EXERCISE AIM. Among the entries below, take the line with "WordPress.org (762, 1460)" and the line with "217 reviews (120, 1058)", and output them and every line between them exactly, with nothing else.

----- DATA RECORDS -----

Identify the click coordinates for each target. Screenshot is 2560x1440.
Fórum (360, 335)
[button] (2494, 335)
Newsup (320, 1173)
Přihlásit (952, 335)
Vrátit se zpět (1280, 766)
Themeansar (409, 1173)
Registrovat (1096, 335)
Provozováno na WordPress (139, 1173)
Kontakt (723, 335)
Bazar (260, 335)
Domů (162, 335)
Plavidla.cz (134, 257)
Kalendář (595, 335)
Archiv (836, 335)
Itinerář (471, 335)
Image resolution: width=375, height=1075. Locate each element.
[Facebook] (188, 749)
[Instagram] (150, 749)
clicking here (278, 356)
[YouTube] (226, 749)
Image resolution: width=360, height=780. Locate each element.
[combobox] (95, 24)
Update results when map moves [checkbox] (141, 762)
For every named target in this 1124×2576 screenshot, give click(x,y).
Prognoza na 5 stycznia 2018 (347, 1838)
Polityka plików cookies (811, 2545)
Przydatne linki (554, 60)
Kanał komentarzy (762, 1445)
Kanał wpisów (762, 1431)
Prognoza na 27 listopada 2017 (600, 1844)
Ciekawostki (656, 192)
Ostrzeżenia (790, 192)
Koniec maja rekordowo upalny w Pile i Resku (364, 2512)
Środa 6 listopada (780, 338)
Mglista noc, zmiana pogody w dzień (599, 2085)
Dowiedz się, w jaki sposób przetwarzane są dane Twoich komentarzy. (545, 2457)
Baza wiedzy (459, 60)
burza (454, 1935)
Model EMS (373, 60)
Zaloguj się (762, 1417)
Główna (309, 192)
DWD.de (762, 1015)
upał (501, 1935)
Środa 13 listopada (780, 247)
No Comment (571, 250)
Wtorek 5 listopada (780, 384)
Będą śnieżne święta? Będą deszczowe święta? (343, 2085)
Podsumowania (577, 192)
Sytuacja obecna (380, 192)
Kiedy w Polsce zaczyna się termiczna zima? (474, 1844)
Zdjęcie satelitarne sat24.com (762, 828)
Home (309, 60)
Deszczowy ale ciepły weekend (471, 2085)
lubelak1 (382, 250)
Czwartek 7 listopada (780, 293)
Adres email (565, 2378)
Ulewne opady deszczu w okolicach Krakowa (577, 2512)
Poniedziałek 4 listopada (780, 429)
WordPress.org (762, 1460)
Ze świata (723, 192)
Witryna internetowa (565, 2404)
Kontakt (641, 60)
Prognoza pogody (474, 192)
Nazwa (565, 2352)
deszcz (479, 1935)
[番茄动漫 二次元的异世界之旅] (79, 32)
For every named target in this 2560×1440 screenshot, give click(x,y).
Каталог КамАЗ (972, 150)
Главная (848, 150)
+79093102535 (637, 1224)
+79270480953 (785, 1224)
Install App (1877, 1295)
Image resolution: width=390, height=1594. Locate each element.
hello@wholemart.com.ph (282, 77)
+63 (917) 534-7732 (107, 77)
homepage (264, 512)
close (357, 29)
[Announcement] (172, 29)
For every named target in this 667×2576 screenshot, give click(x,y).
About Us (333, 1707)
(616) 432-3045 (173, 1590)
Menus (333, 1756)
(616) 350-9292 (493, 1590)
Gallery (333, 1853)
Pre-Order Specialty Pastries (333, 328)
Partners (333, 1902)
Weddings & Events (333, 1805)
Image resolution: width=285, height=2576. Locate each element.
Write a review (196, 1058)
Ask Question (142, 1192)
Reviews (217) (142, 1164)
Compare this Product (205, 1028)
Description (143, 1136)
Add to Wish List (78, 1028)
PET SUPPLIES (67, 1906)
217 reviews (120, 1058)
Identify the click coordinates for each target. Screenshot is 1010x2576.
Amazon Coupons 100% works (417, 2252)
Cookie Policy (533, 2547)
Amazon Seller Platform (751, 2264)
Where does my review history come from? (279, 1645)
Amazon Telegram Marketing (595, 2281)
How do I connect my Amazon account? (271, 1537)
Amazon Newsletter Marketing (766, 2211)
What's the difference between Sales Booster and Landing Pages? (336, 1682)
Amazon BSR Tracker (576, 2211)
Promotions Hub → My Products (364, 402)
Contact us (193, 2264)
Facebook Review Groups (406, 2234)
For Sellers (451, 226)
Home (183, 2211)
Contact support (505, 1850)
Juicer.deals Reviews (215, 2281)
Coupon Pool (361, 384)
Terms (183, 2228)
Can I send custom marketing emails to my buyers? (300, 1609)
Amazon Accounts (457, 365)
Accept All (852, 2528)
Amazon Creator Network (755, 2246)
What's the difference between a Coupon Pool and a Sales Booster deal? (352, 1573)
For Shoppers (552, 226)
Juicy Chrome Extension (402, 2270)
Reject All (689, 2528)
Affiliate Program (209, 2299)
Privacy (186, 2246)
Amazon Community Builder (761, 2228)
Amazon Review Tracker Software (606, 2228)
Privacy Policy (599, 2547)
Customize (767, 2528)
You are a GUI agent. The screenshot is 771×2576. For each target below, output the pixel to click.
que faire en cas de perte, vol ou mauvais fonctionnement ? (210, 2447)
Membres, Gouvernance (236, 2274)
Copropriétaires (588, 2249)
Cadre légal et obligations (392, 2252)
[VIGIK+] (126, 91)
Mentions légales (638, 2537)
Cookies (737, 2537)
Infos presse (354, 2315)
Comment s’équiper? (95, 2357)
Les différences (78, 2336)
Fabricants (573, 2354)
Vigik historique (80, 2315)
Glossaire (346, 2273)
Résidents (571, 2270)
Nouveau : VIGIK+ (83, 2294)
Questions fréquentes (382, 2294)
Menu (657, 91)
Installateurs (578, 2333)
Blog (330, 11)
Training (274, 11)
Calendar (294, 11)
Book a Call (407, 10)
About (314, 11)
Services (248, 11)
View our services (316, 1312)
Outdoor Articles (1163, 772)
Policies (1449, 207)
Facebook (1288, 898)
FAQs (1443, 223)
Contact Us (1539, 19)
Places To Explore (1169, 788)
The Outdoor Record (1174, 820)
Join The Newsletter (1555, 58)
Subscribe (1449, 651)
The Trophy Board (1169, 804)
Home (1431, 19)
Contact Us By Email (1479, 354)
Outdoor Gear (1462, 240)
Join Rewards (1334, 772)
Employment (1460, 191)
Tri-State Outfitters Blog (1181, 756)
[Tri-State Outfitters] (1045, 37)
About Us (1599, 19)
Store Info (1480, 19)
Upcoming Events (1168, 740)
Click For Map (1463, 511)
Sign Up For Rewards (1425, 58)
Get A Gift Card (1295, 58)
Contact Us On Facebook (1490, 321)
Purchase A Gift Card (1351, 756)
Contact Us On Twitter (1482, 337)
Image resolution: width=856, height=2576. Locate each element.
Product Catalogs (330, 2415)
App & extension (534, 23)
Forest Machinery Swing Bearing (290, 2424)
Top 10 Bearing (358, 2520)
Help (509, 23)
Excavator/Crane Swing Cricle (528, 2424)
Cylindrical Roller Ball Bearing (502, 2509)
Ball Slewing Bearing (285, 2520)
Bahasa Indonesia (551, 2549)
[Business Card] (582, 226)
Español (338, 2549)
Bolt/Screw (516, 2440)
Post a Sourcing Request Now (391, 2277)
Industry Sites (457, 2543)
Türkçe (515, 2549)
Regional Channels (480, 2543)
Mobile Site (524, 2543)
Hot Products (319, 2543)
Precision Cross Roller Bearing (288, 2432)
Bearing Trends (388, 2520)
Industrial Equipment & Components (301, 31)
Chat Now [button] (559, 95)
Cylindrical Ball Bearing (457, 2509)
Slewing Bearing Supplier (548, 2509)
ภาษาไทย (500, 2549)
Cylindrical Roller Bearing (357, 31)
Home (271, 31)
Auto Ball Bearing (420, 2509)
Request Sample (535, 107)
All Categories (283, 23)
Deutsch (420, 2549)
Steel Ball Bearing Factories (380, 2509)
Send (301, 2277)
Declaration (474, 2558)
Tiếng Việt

-----

SOLUTION.
WordPress.org (762, 1460)
Ze świata (723, 192)
Witryna internetowa (565, 2404)
Kontakt (641, 60)
Prognoza pogody (474, 192)
Nazwa (565, 2352)
deszcz (479, 1935)
[番茄动漫 二次元的异世界之旅] (79, 32)
For every named target in this 2560×1440 screenshot, give click(x,y).
Каталог КамАЗ (972, 150)
Главная (848, 150)
+79093102535 (637, 1224)
+79270480953 (785, 1224)
Install App (1877, 1295)
Image resolution: width=390, height=1594. Locate each element.
hello@wholemart.com.ph (282, 77)
+63 (917) 534-7732 (107, 77)
homepage (264, 512)
close (357, 29)
[Announcement] (172, 29)
For every named target in this 667×2576 screenshot, give click(x,y).
About Us (333, 1707)
(616) 432-3045 (173, 1590)
Menus (333, 1756)
(616) 350-9292 (493, 1590)
Gallery (333, 1853)
Pre-Order Specialty Pastries (333, 328)
Partners (333, 1902)
Weddings & Events (333, 1805)
Image resolution: width=285, height=2576. Locate each element.
Write a review (196, 1058)
Ask Question (142, 1192)
Reviews (217) (142, 1164)
Compare this Product (205, 1028)
Description (143, 1136)
Add to Wish List (78, 1028)
PET SUPPLIES (67, 1906)
217 reviews (120, 1058)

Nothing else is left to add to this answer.